We are nearing the end of 2020, which has been the craziest year of my life, unbelievably highs, unbelievable lows and challenges that were unlike anything we have faced before with this COVID-19 pandemic that has impacted all of us. Like I can’t think of a single part of my life or a single part of our lives or a single person that has not been impacted by this dreaded pandemic.
And it’s cool because there’s hope on the horizon. We have a vaccine that is available all throughout the world and it’s being deployed in Europe and in North America here. And you know, there’s some hope that we’re going to be able to get on the other side of this, and I’m super excited about it. I’m super optimistic.
And I hope that we can get back to traveling and gathering and doing the things that make us feel alive and feel human. But I actually think there’s something more important than this vaccine to help us get on the other side of this pandemic efficiently and healthily and with all of us still together. And that is having compassion for your fellow man. And I had an experience not too long ago,
that highlighted for me the importance of having compassion for your fellow man. So I want to tell you what happened. So just like many of you, I was gearing up for Christmas, unlike any other Christmas in my life where I wasn’t going to be gathering with family and the normal traditions and routines that we normally do. I just wasn’t going to partake in.
And I had a well-meaning friend who heard what my Christmas was going to be and invited me to go visit and spend the Christmas with them. And they were going to kind of gather together and Christmas, kind of buck the rules of this pandemic, and just kind of gathered together. And he was going to invite me, going to invite me there. And I said, no, I really just want to stay isolated and not come in contact with the potential for COVID-19.
And this friend made fun of me. This friend started like making jokes, like how I’m letting this pandemic rule my life. And almost like, describing it as like, weak. That I was being weak and not living my life the way I wanted to, just because of a silly pandemic. And I was letting, you know, the scientists like Dr. Fauci scare me and all those kinds of things. And I just kind of stuck to it. And I, you know, I’m just not comfortable gathering together with people. And by the way, for me mostly it’s because like 20 years from now, when I look back,
I want to be able to say that I did my part to get rid of this disease. So anyway, I’m listening to this friend kind of make jokes about me and I’m just sticking to my guns. Like I’m just not willing to join. And again, this well meaning friend, and he just didn’t want me to, to be alone during the holiday.

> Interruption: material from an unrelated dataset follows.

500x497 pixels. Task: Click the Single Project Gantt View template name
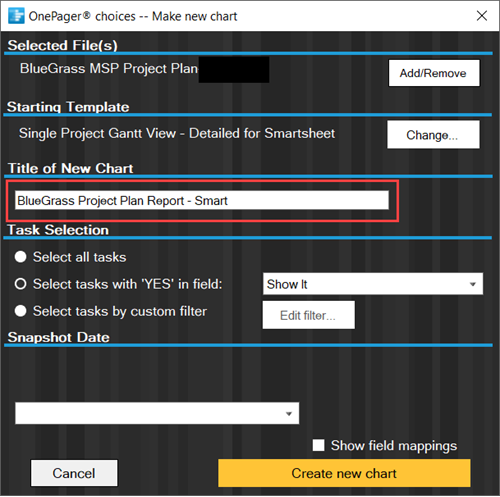point(177,133)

So anyway, the holiday passes, I find out that his friend has tested positive for COVID-19 and has quite serious significant symptoms. Like they were not asymptomatic. Like this person is experiencing some pretty significant symptoms and has even spent some time in the hospital. So I was thinking about that. I was thinking, this is a really well-intentioned person just wanting me to have a good Christmas,
but sometimes compassion looks like making the hard choices and the hard choice would be, let’s just do this hard thing and stay isolated and not kind of gathered together. But what this friend didn’t know is I have a really close friend and I’m about to do an event super excited about it. ‘Purpose 2021’ starts on Monday, January 4th and 5th. Me and my good friend,
Dr. Adam Froerer, we’re going to get together and host this event. Now what that person didn’t know is Dr. Adam froerer’s wife, a wonderful person named Becca, spent 2019 getting chemotherapy and she’s immunocompromised. So had I gone to this person’s house, not only would I have been exposed to COVID-19, but next week, when I see Adam, I would be exposing Adam and his immunocompromised wife.
So just that one decision could have impacted many, many people. And with her immune system being compromised, it could likely be fatal. Her exposure to COVID-19 could likely be fatal. I started off this video saying like, I think this vaccine is great. And I think we should be optimistic that we’re about to turn a corner and get on the other side of this,
but we need to behave with compassion. And sometimes compassion means doing hard things to show care. Like sometimes being compassionate means being a little bit uncomfortable now, so that everybody can stay safe and healthy in the grand scheme of things. We shouldn’t get lost in our, in our immediate, acute needs without missing the big picture, because I don’t think I’d ever forgive myself.
If I made a decision that costs Becca her life, like that would destroy me. I mean, I don’t know, I don’t know what I could do. And if all I’ve got to do is sit home and just like, be by myself for a few days, even though I don’t love that on things like Christmas and Thanksgiving and you know, New Year’s Eve and all that kind of stuff.
And so be it like, I’m happy to, to do that, to protect and keep everybody safe. And if I get exposed, that’s just the one person that I know. Like, I know Becca, I know Adam, but like, what about the people that I don’t know that I might walk past in the grocery store or in a mall or in a movie theater?
If I just keep living my life the way I live it. What about the people who have immune compromised people in their home. The elderly, young people, other people come through chemotherapy, someone who has a health condition that they might not know of. People with diabetes, people overweight. I could accidentally be exposing all kinds of people. When all I got to do is to just stay my ass at home and keep everybody safe. That’s why compassion so important. So let’s get the vaccine. Let’s be optimistic. Let’s turn the corner, but let’s also behave with compassion.